On July 10, 1932, still playing for the Indians, Burnett set the major-league record for hits in a single game, compiling nine hits in 11 at bats in an 18-inning game against the Philadelphia Athletics. Burnett's record for most hits in a game still stands. He was also the first player to have more than seven hits in a game that went into extra innings. Since then, only Rocky Colavito in 1962, Cesar Gutierrez in 1970, Rennie Stennett in 1975, and Brandon Crawford in 2016 have collected seven or more hits in single game.

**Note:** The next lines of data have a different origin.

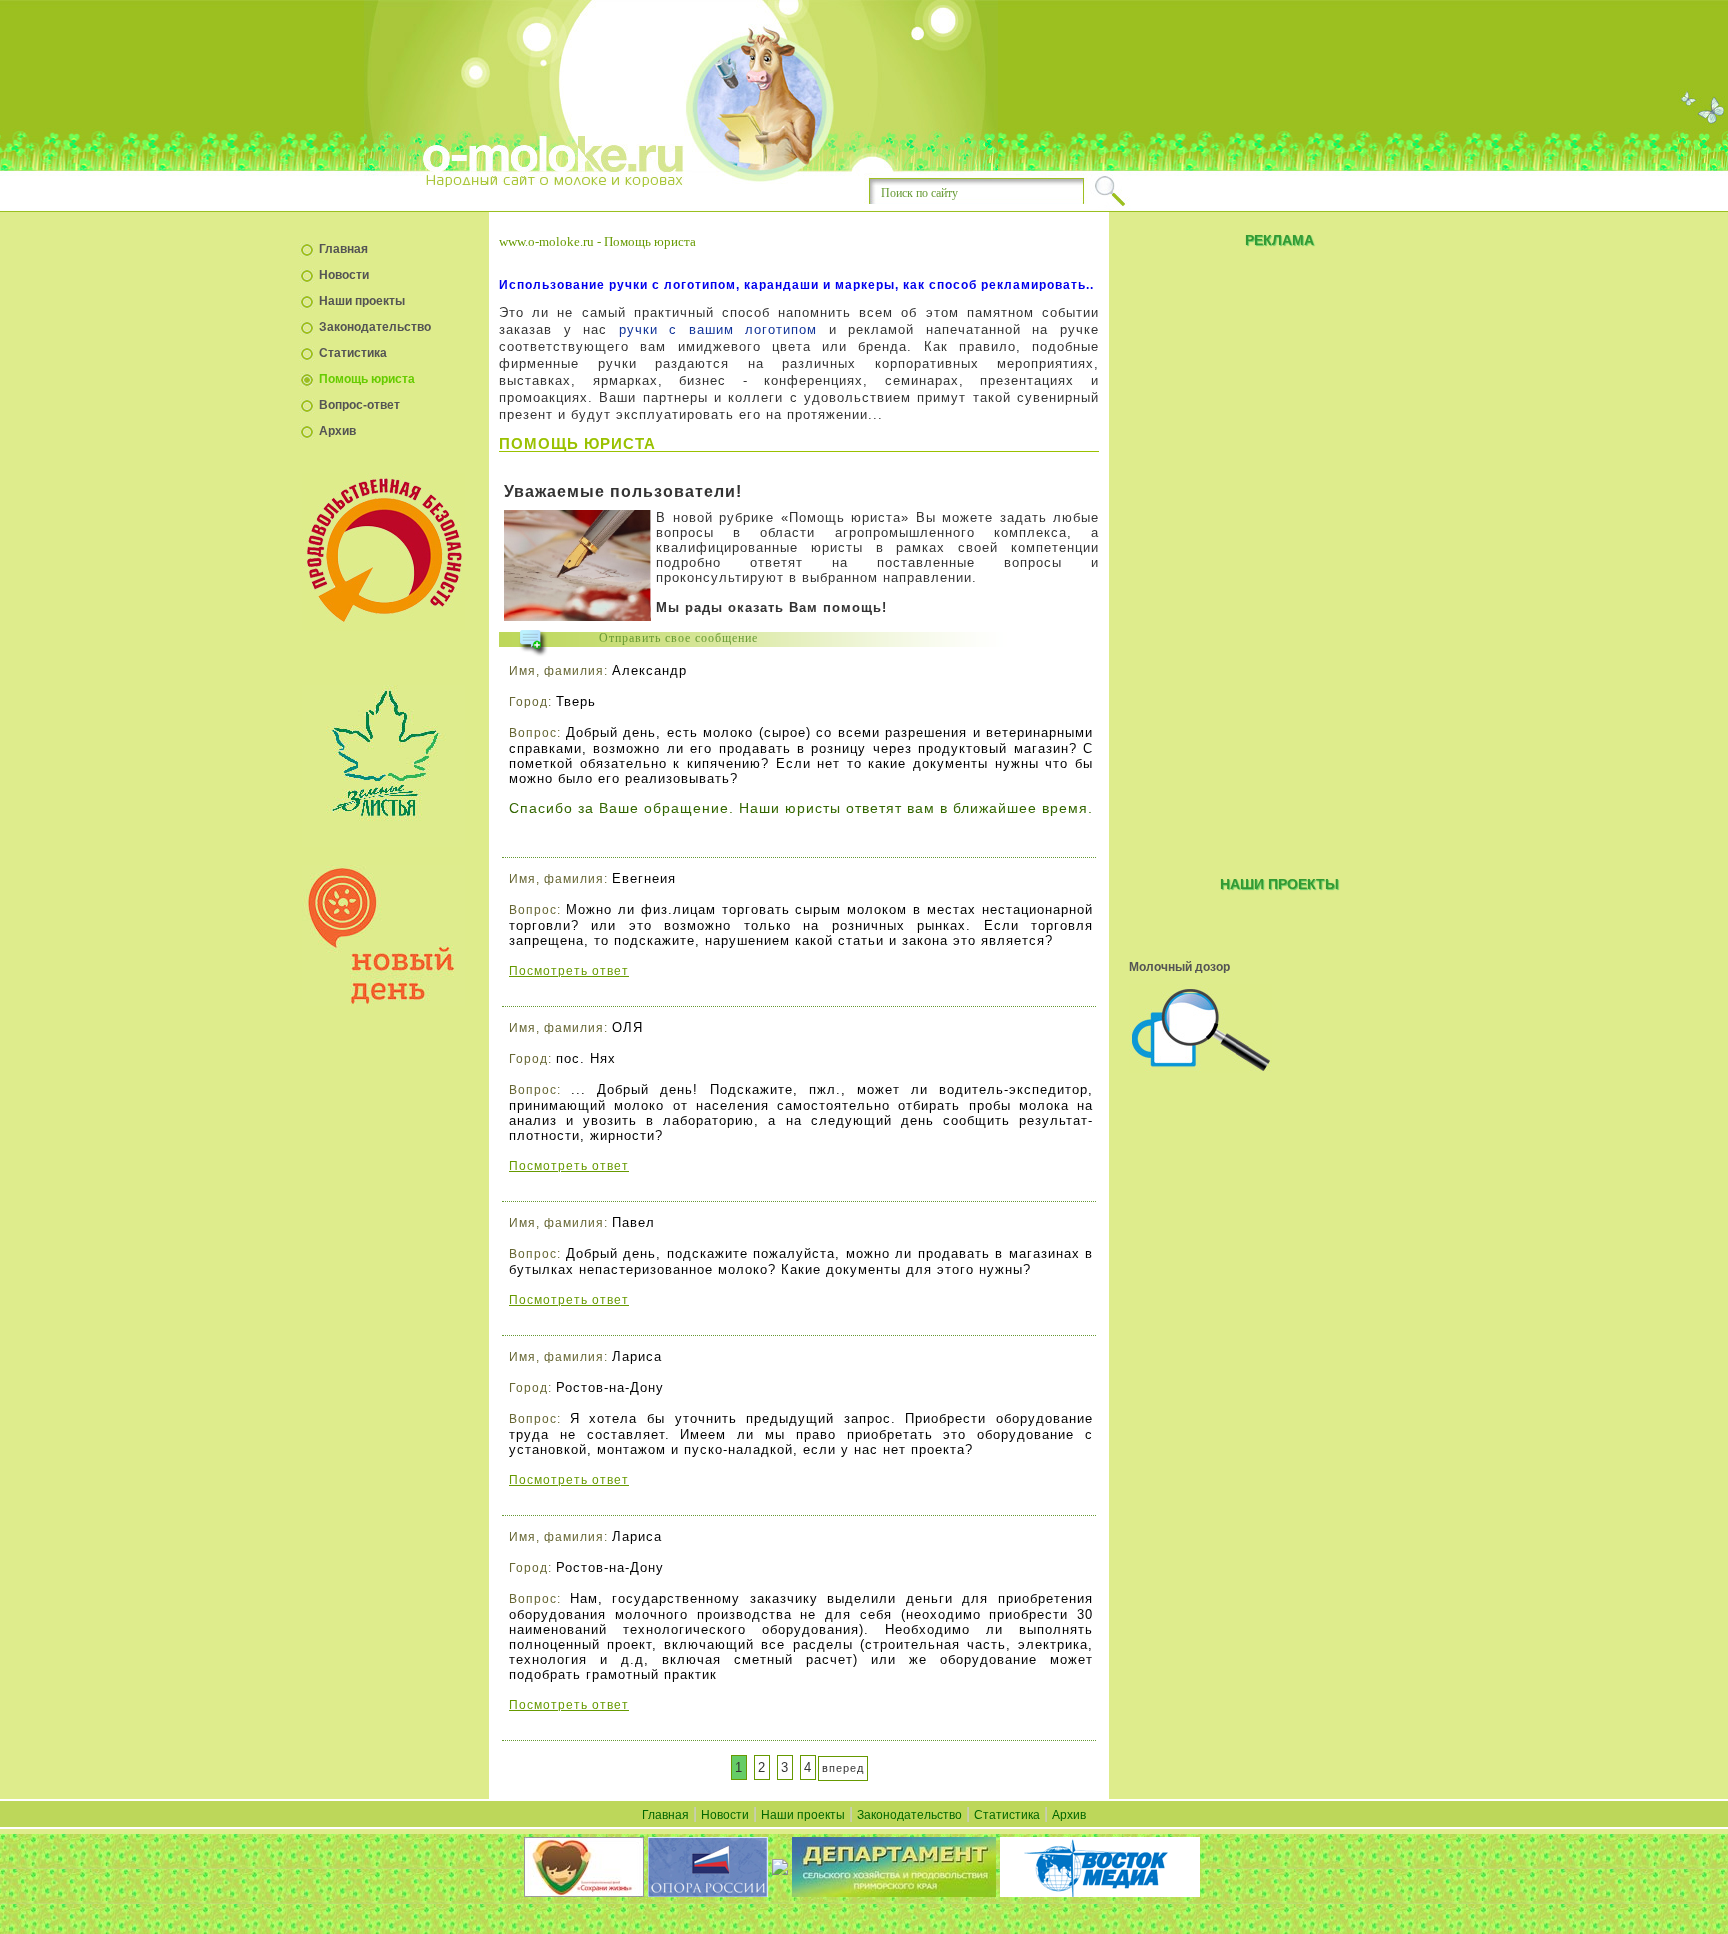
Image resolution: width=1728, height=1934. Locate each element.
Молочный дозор (1179, 967)
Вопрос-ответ (359, 405)
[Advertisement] (1279, 558)
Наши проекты (362, 301)
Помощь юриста (367, 379)
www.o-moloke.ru (546, 241)
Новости (344, 275)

In late 1934, in the waning years of his career, after eight seasons with the Indians, Burnett was traded to the St. Louis Browns for outfielder Bruce Campbell. Wearing number 4, Burnett played only one season for the Browns before being traded to the Cincinnati Reds near the start of the 1936 season for first baseman Jim Bottomley. Burnett never played a game for the Reds, his final major-league appearance having been on September 29, 1935.

Overall during his major-league career, Burnett had a .284 average with nine home runs and 213 runs batted in (RBIs) in 558 MLB games. Defensively, he played 265 games at shortstop, while also making over 100 appearances at third base (133) and second base (103), along with three games in the outfield; 2 as a right fielder and one as left fielder. As a shortstop, he had a .935 fielding percentage, below the .941 average fielding percentage for shortstops across the MLB during his playing career.

Burnett finished his professional career playing three seasons in Minor League Baseball. He spent 1936 with the Toronto Maple Leafs of the International League, 1937 with three different teams (the Portland Beavers of the Pacific Coast League, and two teams in the Texas League), and 1938 with the Columbia Reds of the South Atlantic League. He played at least 320 minor-league games, although records of minor league baseball during that era are incomplete. In 1938 and 1939, he served as manager of the Columbia team.

Burnett died in Tampa, Florida, on August 12, 1959, at the age of 54 from acute leukemia.

===Nine-hit game===

Burnett's nine hits came in 11 at bats on July 10, 1932, while batting second and playing shortstop, as listed below. He also scored four runs and had two runs batted in (RBIs), and defensively committed one error while recording five putouts and five assists. His team lost, as the Athletics defeated the Indians in 18 innings by a score of 18–17.

| Inning | Result | Cumulative | Notes |
| 1st | Single | 1-for-1 | Later scored |
| 2nd | Single | 2-for-2 |  |
| 4th | Single | 3-for-3 | Later scored |
| 5th | Double | 4-for-4 | RBI |
| 7th | Single | 5-for-5 | Later scored |
| Struck out | 5-for-6 |  |
| 9th | Single | 6-for-7 | RBI† |
| 11th | Double | 7-for-8 |  |
| 13th | Single | 8-for-9 |  |
| 16th | Single | 9-for-10 | Later scored |
| 17th | Flied out | 9-for-11 |  |

 Burnett's two-out RBI in the bottom of the ninth inning tied the game, 15–15, resulting in extra innings.